A riportare stralci del diario di Paolo Mendico, il 14enne di Santi Cosma e Damiano, suicidatosi lo scorso settembre, a poche ore dal primo giorno di scuola nella sede distaccata del Pacinotti, sono il “Corriere della Sera” e “Il Mattino”.
Paolo Mendico aveva un animo gentile e sensibile, e proprio per questo veniva additato e bullizzato. Alzava la mano per chiedere permesso e il gesto veniva bollato. I compagni lo chiamavano “spia”, “femminuccia”.
Il 14enne riportava ciò che gli accadevasui quaderni di scuola, su fogli sparsi, o su un vecchio quaderno di ricette della madre. Gli scritti sono stati acquisiti della Procura di Cassino, che indaga sul suicidio avvenuto cinque mesi fa e che, come riporta “Il Corsera”, sarebbe pronta a disporre una informativa per il prossimo marzo.
In uno di quei quaderni Paolo racconta di un professore che lo avrebbe insultato urlandogli contro per un compito sbagliato. “Sei un rompi”, gli avrebbe detto davanti a tutti. In un’altra pagina scrive di essere stato rimproverato pper aver bevuto dalla borraccia senza il permesso dell’insegnante.
A casa Paolo tornava sotto choc. Raccontava di compagni che facevano gesti offensivi ai docenti e di conseguenti punizioni collettive, come compiti punitivi da scrivere cento volte. Riferiva anche di piccoli furti in aula, di un clima che non sentiva suo. Paolo si preoccupava per il raffreddore di due compagni e offriva loro pacchetti interi di fazzoletti: un gesto gentile ma che produceva disprezzo. La sera del 10 settembre 2025, dopo aver cenato con i genitori Simonetta e Giuseppe, Paolo è salito in camera con la sua cagnolina Dafne. Dallo zaino, già pronto per il primo giorno di scuola, ha preso il diario nuovo, scrivendo “Quella scuola è una prigione”. Dopo, il suicidio.
La Procura di Cassino ha aperto un fascicolo contro ignoti per istigazione al suicidio.
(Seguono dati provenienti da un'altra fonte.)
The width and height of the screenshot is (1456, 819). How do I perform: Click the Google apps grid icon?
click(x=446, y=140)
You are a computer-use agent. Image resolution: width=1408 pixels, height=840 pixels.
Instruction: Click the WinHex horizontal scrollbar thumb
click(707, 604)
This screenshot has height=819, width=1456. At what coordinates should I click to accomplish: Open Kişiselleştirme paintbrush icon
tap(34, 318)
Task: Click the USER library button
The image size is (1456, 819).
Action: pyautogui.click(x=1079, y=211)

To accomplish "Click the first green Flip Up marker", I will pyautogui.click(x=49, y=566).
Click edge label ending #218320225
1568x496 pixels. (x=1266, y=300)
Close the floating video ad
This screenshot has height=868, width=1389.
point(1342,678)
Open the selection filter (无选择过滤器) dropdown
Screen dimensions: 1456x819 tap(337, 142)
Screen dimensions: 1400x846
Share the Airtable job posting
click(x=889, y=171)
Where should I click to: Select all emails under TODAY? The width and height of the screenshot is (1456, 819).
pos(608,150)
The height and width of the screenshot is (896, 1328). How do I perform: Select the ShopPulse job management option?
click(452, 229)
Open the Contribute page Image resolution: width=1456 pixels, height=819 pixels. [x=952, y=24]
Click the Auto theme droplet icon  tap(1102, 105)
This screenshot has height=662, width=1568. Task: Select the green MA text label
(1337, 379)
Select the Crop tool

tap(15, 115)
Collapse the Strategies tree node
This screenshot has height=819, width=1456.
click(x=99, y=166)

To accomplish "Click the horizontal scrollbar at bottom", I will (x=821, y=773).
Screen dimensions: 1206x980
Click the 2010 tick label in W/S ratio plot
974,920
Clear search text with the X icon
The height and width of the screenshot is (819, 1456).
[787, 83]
Oltre ai quaderni e alle chat, sarà depositata a breve anche la perizia della psicologa della scrittura Marisa Aloia, incaricata dalla famiglia di ricostruire il profilo emotivo del ragazzo attraverso i suoi testi. “Quando scrive della sua cagnolina, del pappagallino o dell’amica Francesca, la grafia si addolcisce, diventa serena” – dice la psicologa.
“Quando invece racconta la scuola, si percepiscono tormento, rabbia e una profonda sofferenza, accompagnati però dal desiderio di proteggere i genitori”. Tra le pagine sequestrate c’è anche una lettera del 30 marzo 2020, periodo del Covid. Paolo scrive a un’amica: “Ho tanto desiderio di correre, giocare con te, gustare un gelato davanti al bar. Mi sento molto triste, vedere il mio paese deserto mi fa sentire solo”.
Secondo la psicologa, a un certo punto sarebbe stato necessario un cambiamento radicale: scegliere ad ad esempio un’altra scuola.